What’s perhaps most astonishing about this book, aside from the fact that it can be read in less than an hour, a necessity perhaps in our ADHD addled culture, is how neatly it complements Sanders’ travails throughout the present primary race. Rall doesn’t give Sanders a free pass by any stretch, but was nonetheless impressed with his honesty, humor, and the fact that he legitimately cares about the plight of the proletariat. He also, perhaps to Sanders’ mortification, offers deeply personal details regarding Sanders’ early life, which humanize him in a manner that’s downright touching—the palpable tension between Sanders’ mother and father over the route to attaining the classic American Dream is thick enough to cut with a knife, and heartbreaking at moments.

GIVEN EXERCISE A – In the review of Rall's book on Sanders, how long does the book take to read?
GIVEN EXERCISE B – Extract the portion of the review of Rall's book on Sanders that starts at "What’s perhaps most" and ends at "heartbreaking at moments.".
GIVEN EXERCISE C – Extend the review of Rall's book on Sanders with a few more sentences that pick up after its last sentence.

ENTRIES SHOWN –

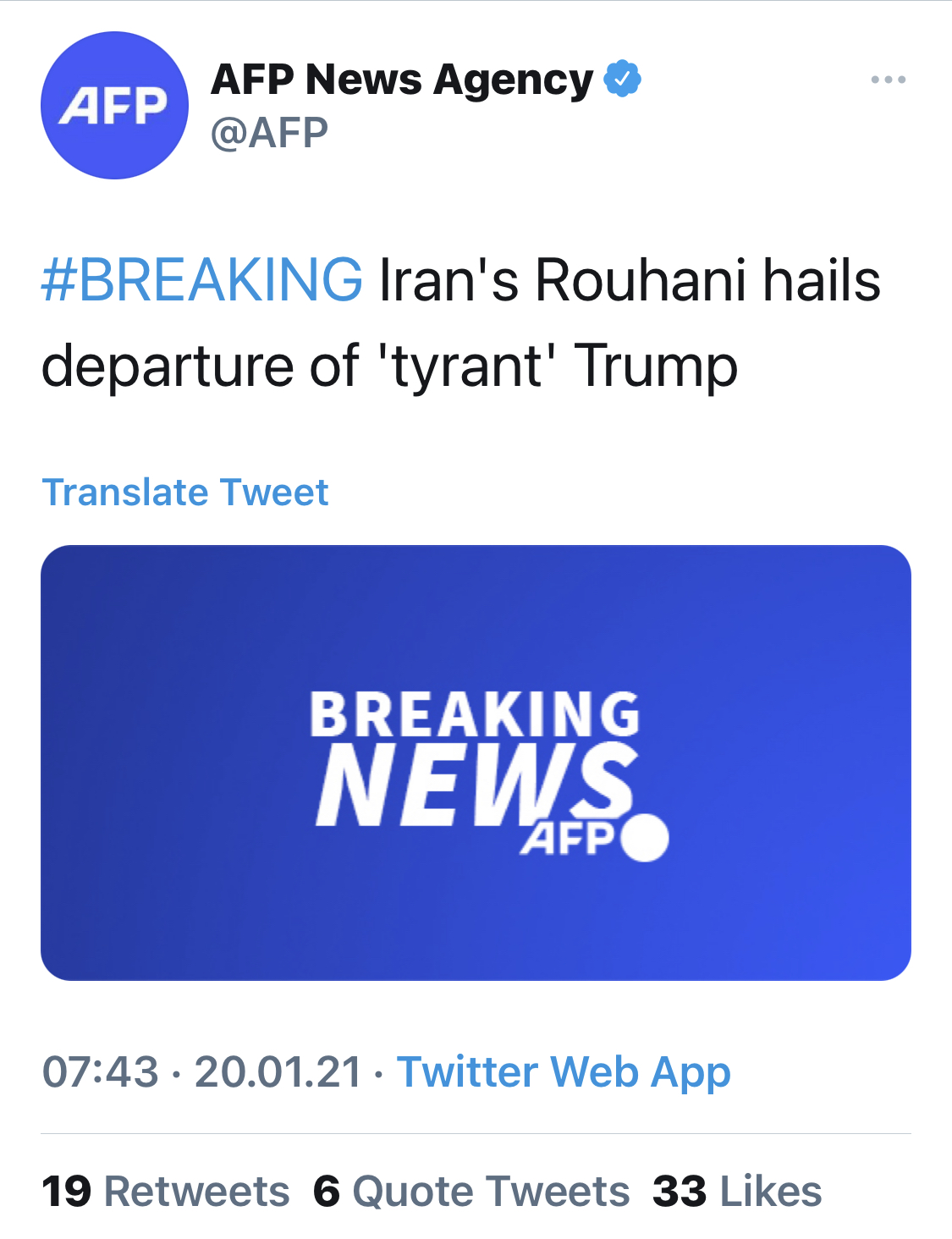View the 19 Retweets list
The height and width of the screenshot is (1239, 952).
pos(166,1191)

* * *

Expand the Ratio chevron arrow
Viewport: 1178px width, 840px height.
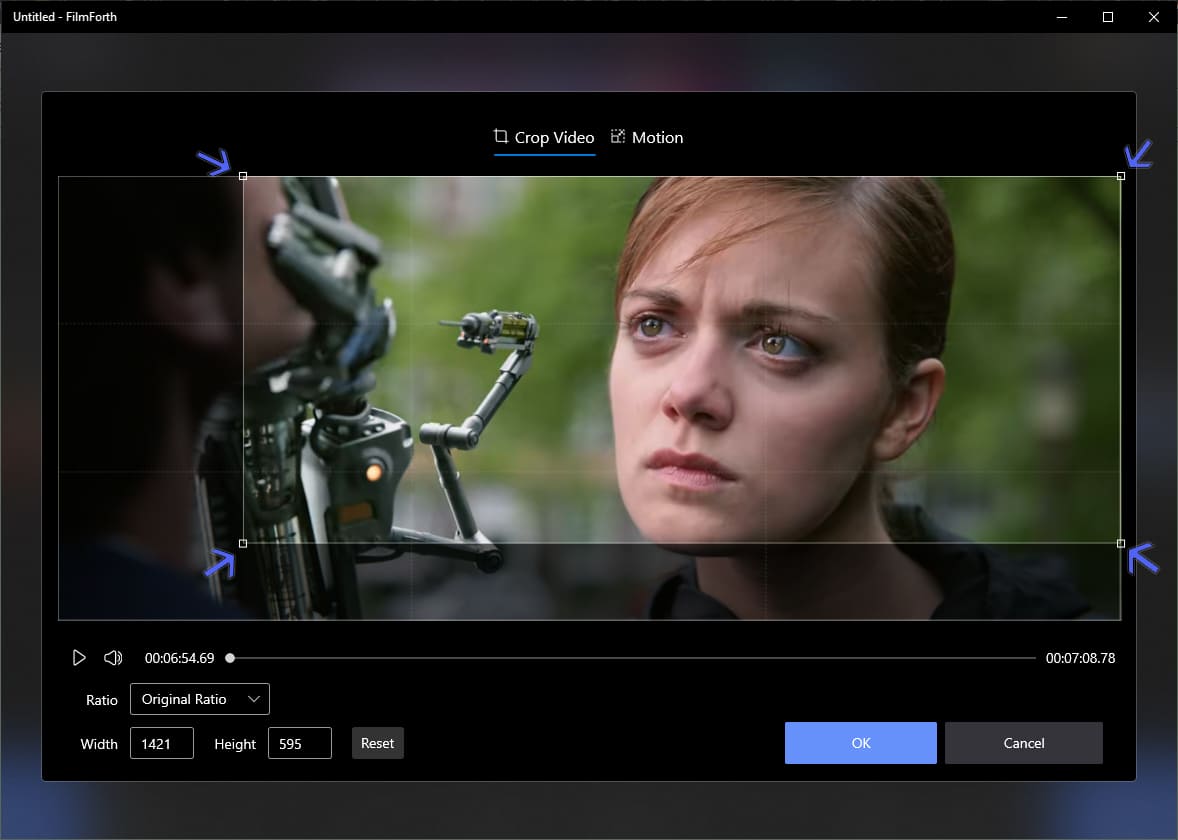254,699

ANSWER A – Less than an hour.

ANSWER B –
What’s perhaps most astonishing about this book, aside from the fact that it can be read in less than an hour, a necessity perhaps in our ADHD addled culture, is how neatly it complements Sanders’ travails throughout the present primary race. Rall doesn’t give Sanders a free pass by any stretch, but was nonetheless impressed with his honesty, humor, and the fact that he legitimately cares about the plight of the proletariat. He also, perhaps to Sanders’ mortification, offers deeply personal details regarding Sanders’ early life, which humanize him in a manner that’s downright touching—the palpable tension between Sanders’ mother and father over the route to attaining the classic American Dream is thick enough to cut with a knife, and heartbreaking at moments.

ANSWER C –
Rall’s never one to be starstruck, and he depicts Sanders as just a man—one who cares deeply about his country and the downtrodden and legitimately wants to instill “hope and change” into a disillusioned electorate. Is it possible for Sanders to actually win such a rigged game? Rall doesn’t posit that he has a great chance, but much has changed since the writing of this book months ago. And if you’re a nihilist who thinks we’re essentially fucked as a species no matter who will be sitting in the Oval Office come January of 2017, Bernie will at very least remind you of a time when you saw a glimmer of hope. Those glimmers sparkle like coal compressed into diamonds throughout Rall’s superb book. (catalog.sevenstories.com/products/bernie)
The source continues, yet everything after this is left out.